Background: Obesity is frequently associated with eating disorders, and evidence indicates that both conditions are influenced by genetic factors. However, little is known about the genes influencing eating behaviors. Objective: The objective was to identify genes associated with eating behaviors. Design: Three eating behaviors were assessed in 660 adults from the Quebec Family Study with the use of the Three-Factor Eating Questionnaire.

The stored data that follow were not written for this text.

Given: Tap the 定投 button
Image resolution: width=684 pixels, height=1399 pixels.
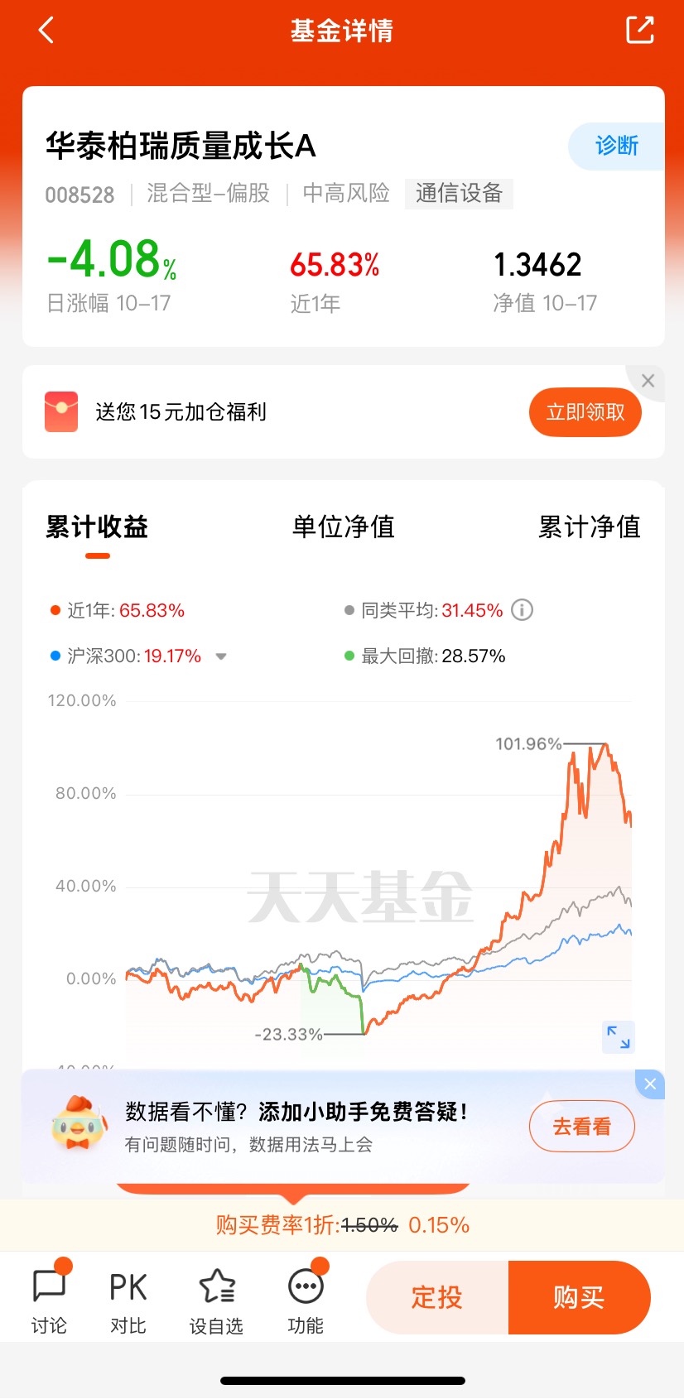Looking at the screenshot, I should click(x=437, y=1297).
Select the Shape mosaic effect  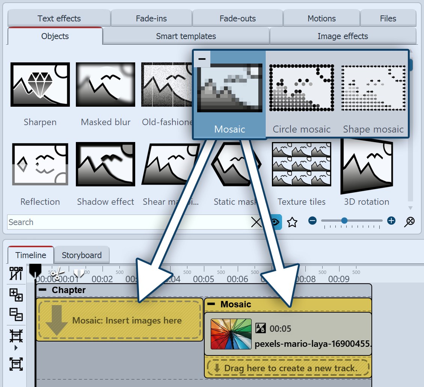point(373,88)
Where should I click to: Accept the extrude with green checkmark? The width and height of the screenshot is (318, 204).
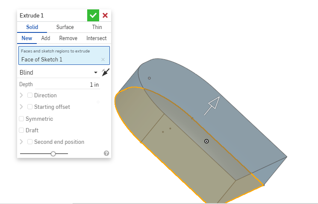[x=93, y=15]
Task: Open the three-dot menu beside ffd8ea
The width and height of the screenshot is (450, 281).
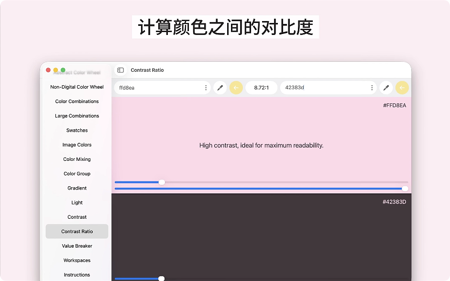Action: coord(206,88)
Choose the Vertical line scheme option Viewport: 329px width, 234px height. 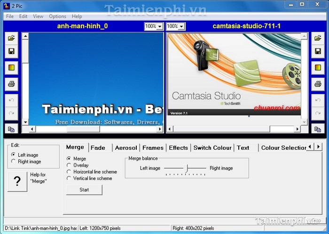pyautogui.click(x=70, y=178)
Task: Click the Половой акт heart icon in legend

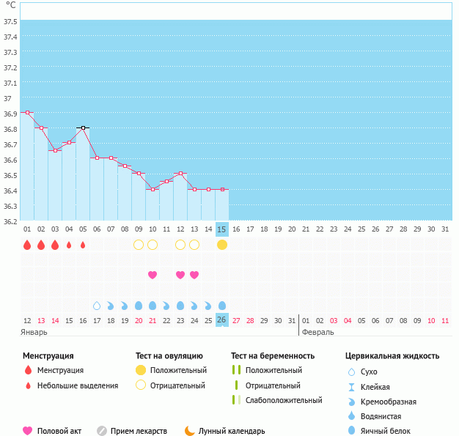Action: click(x=28, y=431)
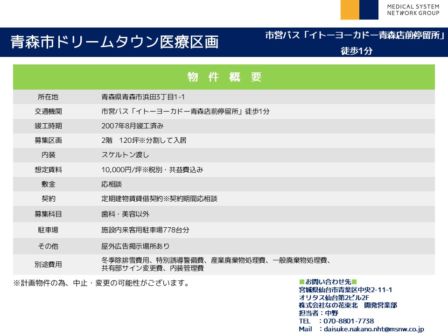
Task: Click the 所在地 row label
Action: pyautogui.click(x=48, y=97)
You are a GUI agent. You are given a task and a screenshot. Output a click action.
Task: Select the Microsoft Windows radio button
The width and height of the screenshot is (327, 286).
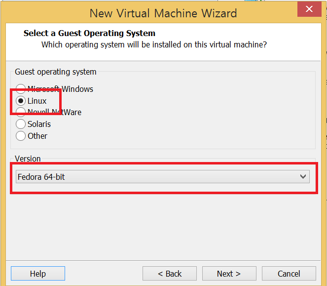tap(21, 89)
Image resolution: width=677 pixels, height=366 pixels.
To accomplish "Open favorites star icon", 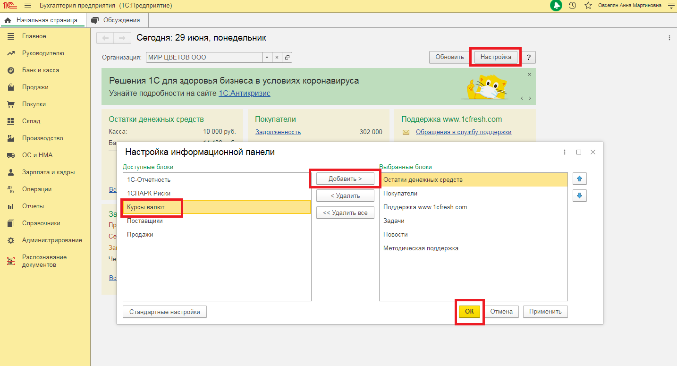I will tap(588, 6).
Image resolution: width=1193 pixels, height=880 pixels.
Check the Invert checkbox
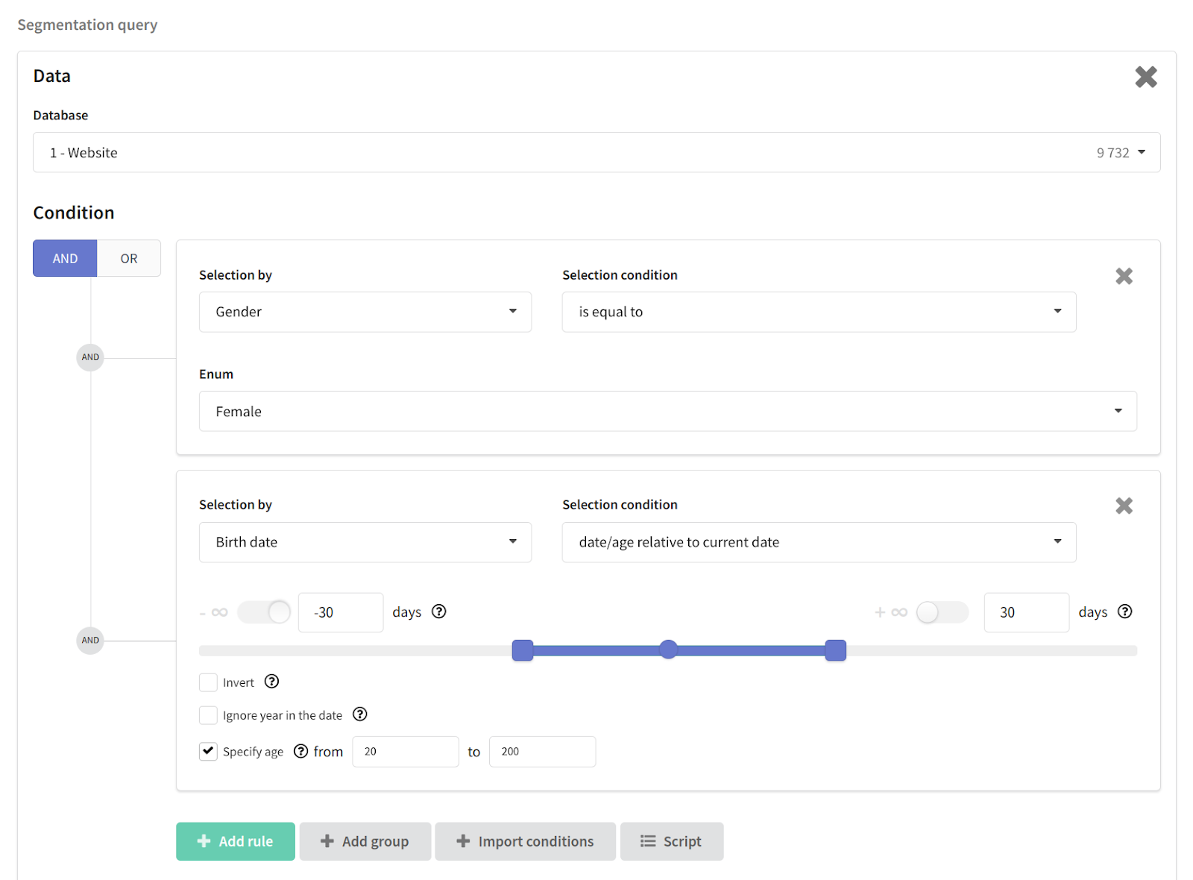pyautogui.click(x=208, y=682)
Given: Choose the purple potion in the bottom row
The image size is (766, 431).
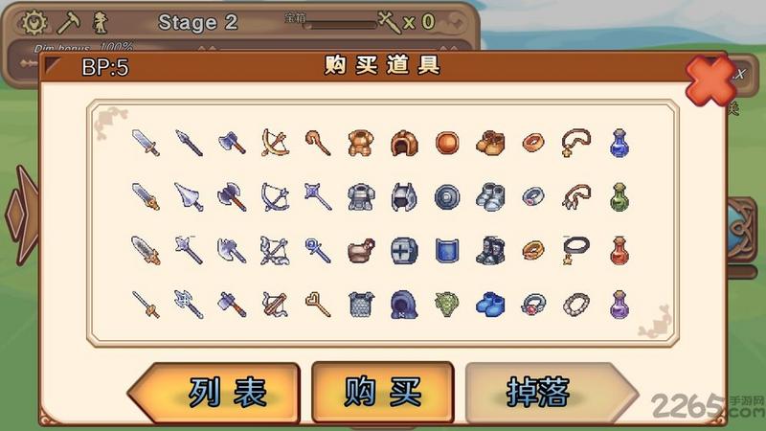Looking at the screenshot, I should (x=620, y=305).

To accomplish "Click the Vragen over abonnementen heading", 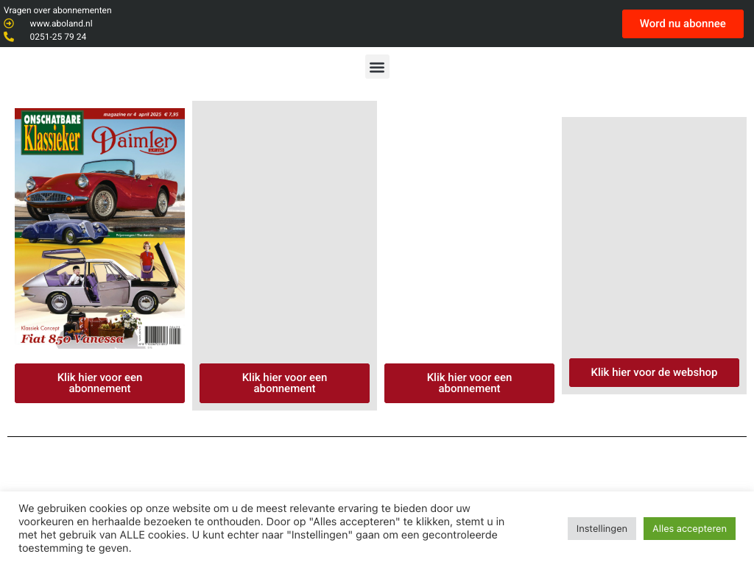I will (58, 10).
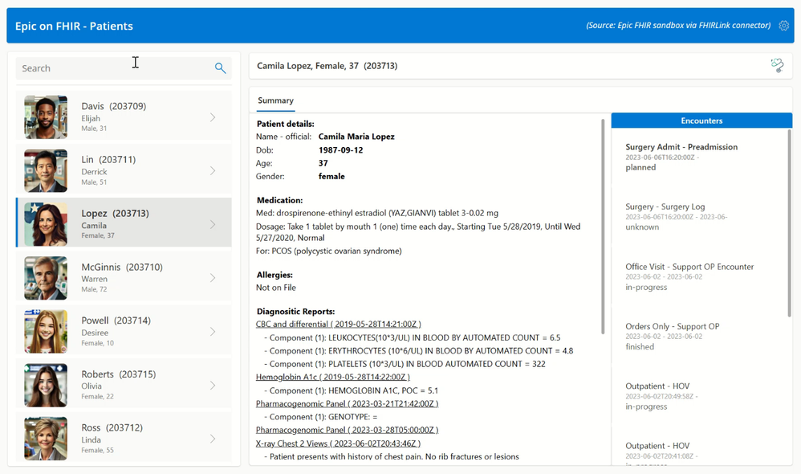Expand chevron for McGinnis (203710)
Image resolution: width=801 pixels, height=474 pixels.
tap(213, 278)
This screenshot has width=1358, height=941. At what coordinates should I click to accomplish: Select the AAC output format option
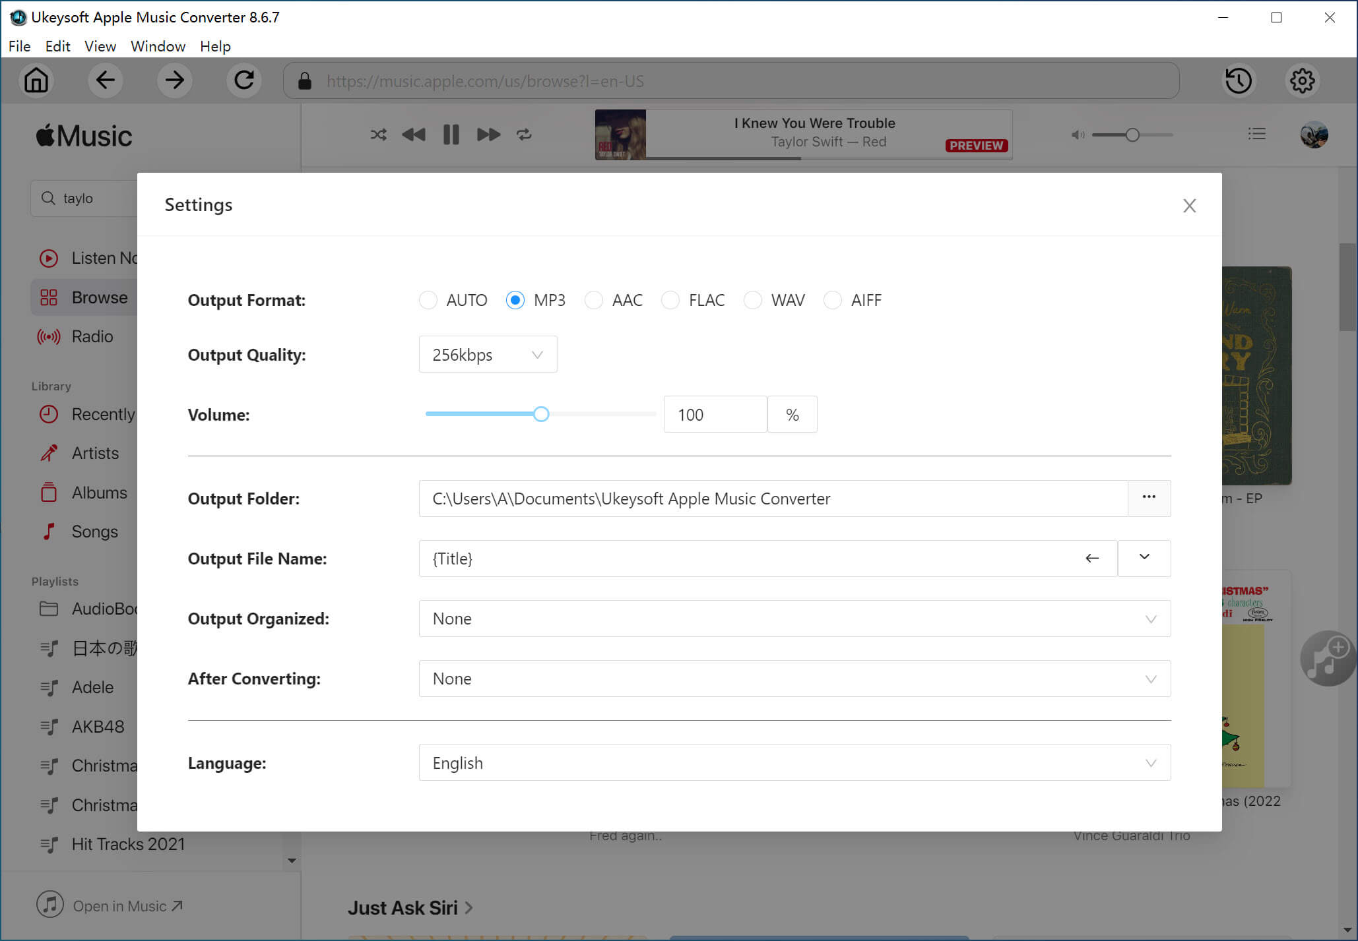click(595, 300)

A genome-wide scan was conducted with a total of 471 genetic markers spanning the 22 autosomes to identify quantitative trait loci for eating behaviors. Body composition and macronutrient and energy intakes were also measured. Results: Four quantitative trait loci were identified for disinhibition and susceptibility to hunger. Of these, the best evidence of linkage was found between a locus on chromosome 15q24-q25 and disinhibition (P < 0.0058) and susceptibility to hunger (P < 0.0001). After fine-mapping, the peak linkage was found between markers D15S206 and D15S201 surrounding the neuromedin beta (NMB) gene. A missense mutation (p.P73T) located within the NMB gene showed significant associations with eating behaviors and obesity phenotypes. The T73T homozygotes were 2 times as likely to exhibit high levels of disinhibition (odds ratio: 1.8; 95% CI: 1.07, 2.89; P = 0.03) and susceptibility to hunger (odds ratio: 1.9; 95% CI: 1.15, 3.06; P = 0.01) as were the P73 allele carriers. Six-year follow-up data showed that the amount of body fat gain over time in T73T subjects was > 2 times that than in P73P homozygotes (3.6 compared with 1.5 kg; P < 0.05). Conclusion: The results suggest that NMB is a very strong candidate gene of eating behaviors and predisposition to obesity.